[Saved data entries]

+---+

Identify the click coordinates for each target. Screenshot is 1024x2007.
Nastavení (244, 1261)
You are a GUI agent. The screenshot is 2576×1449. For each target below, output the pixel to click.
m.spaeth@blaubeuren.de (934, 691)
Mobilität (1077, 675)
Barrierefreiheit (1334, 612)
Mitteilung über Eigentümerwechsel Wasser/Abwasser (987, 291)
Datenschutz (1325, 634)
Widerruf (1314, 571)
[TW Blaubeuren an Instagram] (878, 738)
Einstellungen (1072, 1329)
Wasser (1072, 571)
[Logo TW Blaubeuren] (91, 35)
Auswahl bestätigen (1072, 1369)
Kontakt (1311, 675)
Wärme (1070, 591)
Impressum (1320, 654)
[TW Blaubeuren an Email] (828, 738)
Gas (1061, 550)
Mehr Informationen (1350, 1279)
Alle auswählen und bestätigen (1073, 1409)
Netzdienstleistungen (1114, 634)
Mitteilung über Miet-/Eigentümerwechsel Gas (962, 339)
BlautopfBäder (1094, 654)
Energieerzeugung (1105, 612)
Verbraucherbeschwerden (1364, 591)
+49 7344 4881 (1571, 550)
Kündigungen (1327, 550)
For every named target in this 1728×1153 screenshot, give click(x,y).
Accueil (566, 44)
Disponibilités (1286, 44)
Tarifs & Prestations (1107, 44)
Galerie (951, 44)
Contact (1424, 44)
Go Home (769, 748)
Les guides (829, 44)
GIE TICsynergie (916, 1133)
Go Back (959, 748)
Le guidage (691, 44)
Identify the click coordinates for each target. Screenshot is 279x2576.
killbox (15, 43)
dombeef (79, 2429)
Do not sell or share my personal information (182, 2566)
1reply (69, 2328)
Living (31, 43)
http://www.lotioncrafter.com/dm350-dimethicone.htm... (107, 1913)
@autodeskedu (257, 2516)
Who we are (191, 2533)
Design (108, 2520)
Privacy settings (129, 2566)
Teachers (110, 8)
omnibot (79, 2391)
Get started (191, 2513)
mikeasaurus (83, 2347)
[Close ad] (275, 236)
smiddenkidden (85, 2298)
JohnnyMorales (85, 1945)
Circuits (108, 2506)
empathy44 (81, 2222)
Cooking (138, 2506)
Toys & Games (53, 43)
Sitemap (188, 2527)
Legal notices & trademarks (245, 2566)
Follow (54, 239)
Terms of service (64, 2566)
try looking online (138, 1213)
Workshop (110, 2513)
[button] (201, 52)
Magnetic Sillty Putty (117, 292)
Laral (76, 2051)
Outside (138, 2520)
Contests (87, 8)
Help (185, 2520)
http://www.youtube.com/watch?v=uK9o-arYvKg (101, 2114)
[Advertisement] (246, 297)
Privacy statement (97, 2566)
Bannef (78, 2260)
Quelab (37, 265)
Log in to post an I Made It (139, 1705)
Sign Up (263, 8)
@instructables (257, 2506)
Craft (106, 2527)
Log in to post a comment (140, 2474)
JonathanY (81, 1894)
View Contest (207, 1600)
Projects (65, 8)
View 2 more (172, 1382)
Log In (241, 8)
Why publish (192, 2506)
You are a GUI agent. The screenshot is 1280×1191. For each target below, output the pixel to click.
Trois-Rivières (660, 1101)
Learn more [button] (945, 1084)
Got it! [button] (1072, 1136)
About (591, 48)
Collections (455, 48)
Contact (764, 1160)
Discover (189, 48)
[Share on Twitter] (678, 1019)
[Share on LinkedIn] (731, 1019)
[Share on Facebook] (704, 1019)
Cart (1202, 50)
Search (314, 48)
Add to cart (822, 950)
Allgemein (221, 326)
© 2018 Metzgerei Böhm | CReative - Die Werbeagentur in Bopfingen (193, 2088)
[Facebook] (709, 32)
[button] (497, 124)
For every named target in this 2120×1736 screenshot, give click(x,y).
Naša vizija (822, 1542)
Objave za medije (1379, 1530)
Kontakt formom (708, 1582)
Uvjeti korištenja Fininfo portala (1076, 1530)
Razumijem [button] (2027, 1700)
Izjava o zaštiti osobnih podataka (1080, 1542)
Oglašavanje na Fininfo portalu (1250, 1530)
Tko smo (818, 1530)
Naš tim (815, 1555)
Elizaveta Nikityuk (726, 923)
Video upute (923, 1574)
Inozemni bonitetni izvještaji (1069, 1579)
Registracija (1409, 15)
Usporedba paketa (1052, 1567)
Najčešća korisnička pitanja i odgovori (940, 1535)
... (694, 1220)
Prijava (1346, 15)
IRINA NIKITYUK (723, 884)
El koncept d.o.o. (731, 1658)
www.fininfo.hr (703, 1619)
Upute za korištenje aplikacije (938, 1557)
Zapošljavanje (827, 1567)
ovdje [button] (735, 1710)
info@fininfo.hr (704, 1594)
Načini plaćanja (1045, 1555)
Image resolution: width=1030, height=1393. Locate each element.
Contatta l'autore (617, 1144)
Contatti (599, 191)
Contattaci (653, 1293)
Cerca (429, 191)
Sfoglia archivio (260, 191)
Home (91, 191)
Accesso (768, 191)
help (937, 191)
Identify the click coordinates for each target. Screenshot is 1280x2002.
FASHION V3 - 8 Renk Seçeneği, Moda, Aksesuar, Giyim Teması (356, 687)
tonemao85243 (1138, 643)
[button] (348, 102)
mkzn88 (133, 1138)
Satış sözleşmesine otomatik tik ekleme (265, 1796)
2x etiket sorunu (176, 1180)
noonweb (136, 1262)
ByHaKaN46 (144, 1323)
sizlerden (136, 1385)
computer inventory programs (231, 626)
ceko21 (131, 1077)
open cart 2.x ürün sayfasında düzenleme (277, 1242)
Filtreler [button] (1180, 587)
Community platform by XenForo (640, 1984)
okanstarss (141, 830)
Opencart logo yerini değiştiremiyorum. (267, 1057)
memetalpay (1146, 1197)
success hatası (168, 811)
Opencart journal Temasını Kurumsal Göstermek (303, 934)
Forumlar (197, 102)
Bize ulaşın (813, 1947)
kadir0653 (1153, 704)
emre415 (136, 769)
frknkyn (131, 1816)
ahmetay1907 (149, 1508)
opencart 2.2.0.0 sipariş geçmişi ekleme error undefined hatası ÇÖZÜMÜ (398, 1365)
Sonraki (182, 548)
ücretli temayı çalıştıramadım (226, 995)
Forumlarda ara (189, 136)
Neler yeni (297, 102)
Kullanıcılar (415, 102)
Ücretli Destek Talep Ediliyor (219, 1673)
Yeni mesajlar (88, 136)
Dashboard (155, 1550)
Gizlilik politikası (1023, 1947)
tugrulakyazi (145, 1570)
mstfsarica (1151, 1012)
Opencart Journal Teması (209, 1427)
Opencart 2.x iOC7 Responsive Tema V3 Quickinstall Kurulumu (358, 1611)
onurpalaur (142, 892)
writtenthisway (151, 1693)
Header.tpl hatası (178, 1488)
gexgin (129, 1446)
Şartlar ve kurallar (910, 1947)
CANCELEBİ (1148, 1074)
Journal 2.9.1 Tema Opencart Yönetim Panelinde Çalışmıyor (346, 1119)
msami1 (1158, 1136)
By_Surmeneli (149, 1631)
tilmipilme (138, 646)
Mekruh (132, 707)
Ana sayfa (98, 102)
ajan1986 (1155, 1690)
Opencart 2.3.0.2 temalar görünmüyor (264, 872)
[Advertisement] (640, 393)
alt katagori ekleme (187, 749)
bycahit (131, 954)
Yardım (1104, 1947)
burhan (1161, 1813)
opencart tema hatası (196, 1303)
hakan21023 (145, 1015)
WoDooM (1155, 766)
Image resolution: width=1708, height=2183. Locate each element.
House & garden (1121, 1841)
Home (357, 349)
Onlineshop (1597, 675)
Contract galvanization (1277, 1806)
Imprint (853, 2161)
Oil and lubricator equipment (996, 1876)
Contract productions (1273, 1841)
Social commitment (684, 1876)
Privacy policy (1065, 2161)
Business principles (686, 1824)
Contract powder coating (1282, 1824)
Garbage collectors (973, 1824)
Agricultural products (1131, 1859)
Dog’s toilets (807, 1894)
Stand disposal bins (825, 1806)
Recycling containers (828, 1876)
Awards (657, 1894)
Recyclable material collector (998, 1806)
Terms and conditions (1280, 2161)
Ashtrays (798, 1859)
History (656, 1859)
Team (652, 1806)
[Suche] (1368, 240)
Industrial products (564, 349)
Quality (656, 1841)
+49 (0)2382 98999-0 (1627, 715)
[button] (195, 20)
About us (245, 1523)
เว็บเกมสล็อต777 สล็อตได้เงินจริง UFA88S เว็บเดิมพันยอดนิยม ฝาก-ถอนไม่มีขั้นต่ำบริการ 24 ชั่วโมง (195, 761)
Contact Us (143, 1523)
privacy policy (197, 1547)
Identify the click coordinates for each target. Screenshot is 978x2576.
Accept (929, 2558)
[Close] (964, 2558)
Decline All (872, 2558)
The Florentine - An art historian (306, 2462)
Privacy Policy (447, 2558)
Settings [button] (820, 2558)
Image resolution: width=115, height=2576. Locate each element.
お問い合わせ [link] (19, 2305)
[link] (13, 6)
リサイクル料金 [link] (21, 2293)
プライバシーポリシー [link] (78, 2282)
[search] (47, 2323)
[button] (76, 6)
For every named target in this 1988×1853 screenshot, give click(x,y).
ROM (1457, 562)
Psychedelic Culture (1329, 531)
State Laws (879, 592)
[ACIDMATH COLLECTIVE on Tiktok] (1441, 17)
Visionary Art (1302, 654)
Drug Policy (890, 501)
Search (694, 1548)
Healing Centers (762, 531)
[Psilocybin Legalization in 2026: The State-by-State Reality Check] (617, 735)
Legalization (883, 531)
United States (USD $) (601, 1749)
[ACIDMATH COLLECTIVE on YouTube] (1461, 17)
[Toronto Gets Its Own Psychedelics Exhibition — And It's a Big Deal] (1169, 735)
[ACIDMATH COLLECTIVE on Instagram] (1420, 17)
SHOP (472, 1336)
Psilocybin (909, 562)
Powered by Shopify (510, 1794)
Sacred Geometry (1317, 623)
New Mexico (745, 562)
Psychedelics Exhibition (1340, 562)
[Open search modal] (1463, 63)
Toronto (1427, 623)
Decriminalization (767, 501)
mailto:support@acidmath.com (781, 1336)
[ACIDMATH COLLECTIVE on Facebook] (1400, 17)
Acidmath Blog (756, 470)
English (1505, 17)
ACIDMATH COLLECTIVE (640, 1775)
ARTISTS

+---+

• _Exercise aim_
Look above for lines with the word "button" and copy them all.

• _Answer box_
[button] (201, 52)
Learn more [button] (945, 1084)
Got it! [button] (1072, 1136)
[button] (497, 124)
Razumijem [button] (2027, 1700)
ovdje [button] (735, 1710)
[button] (348, 102)
Filtreler [button] (1180, 587)
[button] (195, 20)
Settings [button] (820, 2558)
[button] (76, 6)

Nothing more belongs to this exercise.